Ma quell’Idea era il “credo” niceano sul quale poggiava la fede comunista di massa, e non c’era alle viste nessun eresiarca in grado di imporre la revisione profonda del sigillo della fede. Ci aveva provato in verità, dopo decenni di ricerca teorica, Lucio Colletti, qualcuno come Luciano Pellicani aveva tentato varianti con il recupero di Proudhon: seguì silenzio e accigliato accanimento da parte del PCI e Berlinguer sull’Idea, ormai stramorta e tenuta imbalsamata come il cadavere di Lenin. Si affermerà: ma se l’ avesse fatta quell’abiura del marxismo-leninismo ne sarebbe seguita una Pompei ideologica, il crollo di tutto. E le masse popolari sarebbero scappate in ogni dove. È vero, ma non era meglio farla prima, in maniera chiara e intellettualmente onesta, piuttosto che sotto i calcinacci del crollo del muro di Berlino come la fece Occhetto, quasi di frodo, a tal punto da essersi consegnato alla “damnatio memoriae” di chi poi, però, continuò a incassare i benefici pubblici dell’Idea restaurata, che di lì a poco avrebbe subìto operazioni chirurgiche come in una crudele Casablanca dello spirito ? E abbracciare il riformismo dove lo aveva lasciato Turati? Perché non lo fece? Perché c’era l’URSS che pagava (farsi finanziare da stato estero è questione morale come prendere tangenti) e teneva così in piedi un apparato gigantesco e prigioniero il partito, o perché ciò avrebbe costituito la resa definitiva a Craxi, che quella via l’aveva decisamente e spregiudicatamente imboccata?

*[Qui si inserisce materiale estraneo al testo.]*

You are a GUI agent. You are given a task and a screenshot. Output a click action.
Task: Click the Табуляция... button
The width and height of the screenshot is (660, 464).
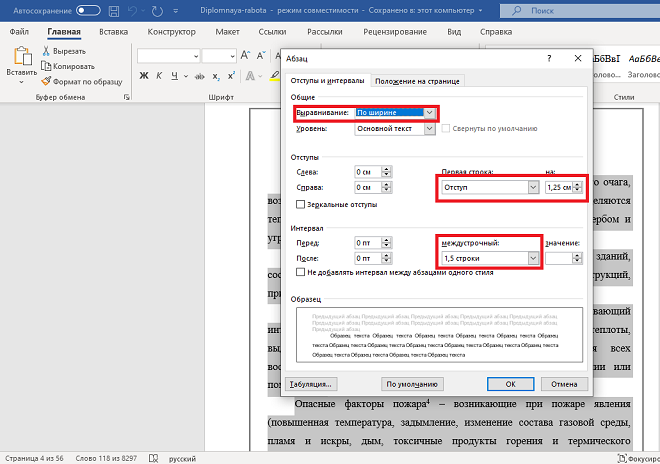point(311,383)
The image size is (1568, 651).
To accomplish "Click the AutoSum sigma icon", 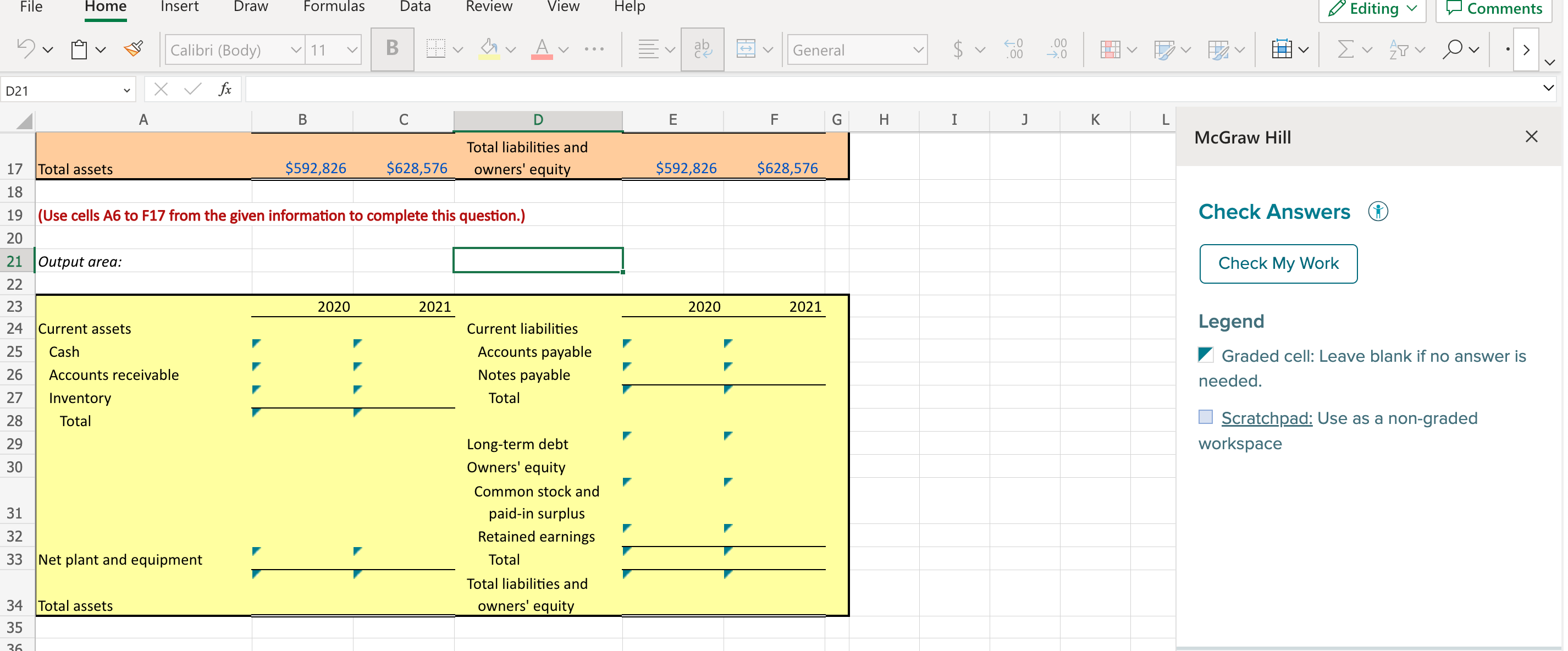I will tap(1345, 49).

Veltroni elude ogni domanda. Ricostruisce tutto come un sonnambulo o come un ricordo personale (saltella all’improvviso dal filmato un “eravamo lì io e mia moglie”) . Lo stesso scontro con Craxi è ridotto solo alle connotazioni televisive del congresso di Verona e della crudeltà ferina del Cinghialone. E infine, lo strazio dell’agonia dell’uomo cui non è stato sottratto un solo frame nell’idea registica di fondo di darci una Passione di tipo religioso. Ma sì, era un brav’uomo, ma era davvero l’uomo bravo che necessitava ad una sinistra laica e finalmente riformista, era quell’uomo bravo di cui aveva disperatamente bisogno la storia del Paese?